Give back all of the data exactly as it appears here.
--- Data extract Enclosed Below ---
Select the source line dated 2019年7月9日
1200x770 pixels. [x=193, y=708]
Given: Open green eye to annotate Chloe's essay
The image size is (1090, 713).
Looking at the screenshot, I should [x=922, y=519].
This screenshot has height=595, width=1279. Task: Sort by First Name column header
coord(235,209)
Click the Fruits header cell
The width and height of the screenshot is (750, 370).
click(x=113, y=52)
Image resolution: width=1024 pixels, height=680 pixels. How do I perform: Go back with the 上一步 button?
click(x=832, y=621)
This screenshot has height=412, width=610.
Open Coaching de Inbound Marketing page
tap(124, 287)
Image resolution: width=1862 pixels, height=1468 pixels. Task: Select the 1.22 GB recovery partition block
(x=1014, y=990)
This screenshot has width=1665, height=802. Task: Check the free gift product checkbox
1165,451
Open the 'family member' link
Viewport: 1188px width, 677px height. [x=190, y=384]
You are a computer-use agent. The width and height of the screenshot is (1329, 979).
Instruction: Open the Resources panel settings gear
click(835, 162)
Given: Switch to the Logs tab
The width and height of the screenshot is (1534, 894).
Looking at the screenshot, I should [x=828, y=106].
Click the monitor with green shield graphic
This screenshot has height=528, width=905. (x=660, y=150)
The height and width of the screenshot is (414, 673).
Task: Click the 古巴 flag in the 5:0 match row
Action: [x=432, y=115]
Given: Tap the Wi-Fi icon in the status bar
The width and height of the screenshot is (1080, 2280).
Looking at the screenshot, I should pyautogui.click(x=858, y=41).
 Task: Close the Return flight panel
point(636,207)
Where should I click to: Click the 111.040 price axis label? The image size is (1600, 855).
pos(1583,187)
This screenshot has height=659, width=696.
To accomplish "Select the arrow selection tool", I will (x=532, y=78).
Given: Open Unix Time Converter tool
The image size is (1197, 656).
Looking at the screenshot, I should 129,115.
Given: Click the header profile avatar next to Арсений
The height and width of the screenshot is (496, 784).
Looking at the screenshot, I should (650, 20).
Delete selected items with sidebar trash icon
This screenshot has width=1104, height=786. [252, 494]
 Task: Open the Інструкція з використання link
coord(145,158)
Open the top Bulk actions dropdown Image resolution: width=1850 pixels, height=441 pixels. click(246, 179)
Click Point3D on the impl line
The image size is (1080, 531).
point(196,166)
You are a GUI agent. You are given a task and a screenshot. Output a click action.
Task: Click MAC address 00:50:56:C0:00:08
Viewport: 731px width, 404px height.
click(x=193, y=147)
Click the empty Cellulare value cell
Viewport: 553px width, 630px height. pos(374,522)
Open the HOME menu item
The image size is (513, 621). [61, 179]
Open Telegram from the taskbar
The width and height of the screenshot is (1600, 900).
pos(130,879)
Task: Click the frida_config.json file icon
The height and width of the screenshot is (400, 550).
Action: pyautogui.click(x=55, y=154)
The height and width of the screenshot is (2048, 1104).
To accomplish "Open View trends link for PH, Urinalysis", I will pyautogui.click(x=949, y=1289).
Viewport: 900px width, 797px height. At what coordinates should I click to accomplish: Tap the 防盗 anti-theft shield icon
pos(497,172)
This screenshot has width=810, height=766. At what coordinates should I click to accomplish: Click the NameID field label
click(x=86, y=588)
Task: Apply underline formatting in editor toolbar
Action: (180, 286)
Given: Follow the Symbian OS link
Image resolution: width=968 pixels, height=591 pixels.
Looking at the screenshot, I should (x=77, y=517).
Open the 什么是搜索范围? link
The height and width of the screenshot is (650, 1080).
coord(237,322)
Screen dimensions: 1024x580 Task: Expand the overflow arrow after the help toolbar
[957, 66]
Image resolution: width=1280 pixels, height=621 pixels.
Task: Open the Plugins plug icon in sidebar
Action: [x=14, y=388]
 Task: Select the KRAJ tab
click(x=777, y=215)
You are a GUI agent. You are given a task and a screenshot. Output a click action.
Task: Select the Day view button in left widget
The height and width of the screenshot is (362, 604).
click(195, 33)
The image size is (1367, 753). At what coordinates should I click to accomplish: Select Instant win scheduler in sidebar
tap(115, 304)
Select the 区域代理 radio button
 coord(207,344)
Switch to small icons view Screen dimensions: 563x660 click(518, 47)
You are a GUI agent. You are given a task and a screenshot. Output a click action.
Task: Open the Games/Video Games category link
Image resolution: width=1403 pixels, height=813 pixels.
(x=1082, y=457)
--- End of Enclosed Data extract ---
_Output of the task_
Select the source line dated 2019年7月9日
1200x770 pixels. [x=193, y=708]
Given: Open green eye to annotate Chloe's essay
The image size is (1090, 713).
Looking at the screenshot, I should [x=922, y=519].
This screenshot has height=595, width=1279. Task: Sort by First Name column header
coord(235,209)
Click the Fruits header cell
The width and height of the screenshot is (750, 370).
click(x=113, y=52)
Image resolution: width=1024 pixels, height=680 pixels. How do I perform: Go back with the 上一步 button?
click(x=832, y=621)
This screenshot has height=412, width=610.
Open Coaching de Inbound Marketing page
tap(124, 287)
Image resolution: width=1862 pixels, height=1468 pixels. Task: Select the 1.22 GB recovery partition block
(x=1014, y=990)
This screenshot has width=1665, height=802. Task: Check the free gift product checkbox
1165,451
Open the 'family member' link
Viewport: 1188px width, 677px height. [x=190, y=384]
You are a computer-use agent. The width and height of the screenshot is (1329, 979).
Instruction: Open the Resources panel settings gear
click(835, 162)
Given: Switch to the Logs tab
The width and height of the screenshot is (1534, 894).
Looking at the screenshot, I should [x=828, y=106].
Click the monitor with green shield graphic
This screenshot has height=528, width=905. (x=660, y=150)
The height and width of the screenshot is (414, 673).
Task: Click the 古巴 flag in the 5:0 match row
Action: [x=432, y=115]
Given: Tap the Wi-Fi icon in the status bar
The width and height of the screenshot is (1080, 2280).
Looking at the screenshot, I should pyautogui.click(x=858, y=41).
 Task: Close the Return flight panel
point(636,207)
Where should I click to: Click the 111.040 price axis label? The image size is (1600, 855).
pos(1583,187)
This screenshot has height=659, width=696.
To accomplish "Select the arrow selection tool", I will (x=532, y=78).
Given: Open Unix Time Converter tool
The image size is (1197, 656).
Looking at the screenshot, I should 129,115.
Given: Click the header profile avatar next to Арсений
The height and width of the screenshot is (496, 784).
Looking at the screenshot, I should (650, 20).
Delete selected items with sidebar trash icon
This screenshot has width=1104, height=786. [252, 494]
 Task: Open the Інструкція з використання link
coord(145,158)
Open the top Bulk actions dropdown Image resolution: width=1850 pixels, height=441 pixels. click(246, 179)
Click Point3D on the impl line
The image size is (1080, 531).
point(196,166)
You are a GUI agent. You are given a task and a screenshot. Output a click action.
Task: Click MAC address 00:50:56:C0:00:08
Viewport: 731px width, 404px height.
click(x=193, y=147)
Click the empty Cellulare value cell
Viewport: 553px width, 630px height. pos(374,522)
Open the HOME menu item
The image size is (513, 621). [61, 179]
Open Telegram from the taskbar
The width and height of the screenshot is (1600, 900).
pos(130,879)
Task: Click the frida_config.json file icon
The height and width of the screenshot is (400, 550).
Action: pyautogui.click(x=55, y=154)
The height and width of the screenshot is (2048, 1104).
To accomplish "Open View trends link for PH, Urinalysis", I will pyautogui.click(x=949, y=1289).
Viewport: 900px width, 797px height. At what coordinates should I click to accomplish: Tap the 防盗 anti-theft shield icon
pos(497,172)
This screenshot has width=810, height=766. At what coordinates should I click to accomplish: Click the NameID field label
click(x=86, y=588)
Task: Apply underline formatting in editor toolbar
Action: (180, 286)
Given: Follow the Symbian OS link
Image resolution: width=968 pixels, height=591 pixels.
Looking at the screenshot, I should (x=77, y=517).
Open the 什么是搜索范围? link
The height and width of the screenshot is (650, 1080).
coord(237,322)
Screen dimensions: 1024x580 Task: Expand the overflow arrow after the help toolbar
[957, 66]
Image resolution: width=1280 pixels, height=621 pixels.
Task: Open the Plugins plug icon in sidebar
Action: [x=14, y=388]
 Task: Select the KRAJ tab
click(x=777, y=215)
You are a GUI agent. You are given a task and a screenshot. Output a click action.
Task: Select the Day view button in left widget
The height and width of the screenshot is (362, 604).
click(195, 33)
The image size is (1367, 753). At what coordinates should I click to accomplish: Select Instant win scheduler in sidebar
tap(115, 304)
Select the 区域代理 radio button
 coord(207,344)
Switch to small icons view Screen dimensions: 563x660 click(518, 47)
You are a GUI agent. You are given a task and a screenshot. Output a click action.
Task: Open the Games/Video Games category link
Image resolution: width=1403 pixels, height=813 pixels.
(x=1082, y=457)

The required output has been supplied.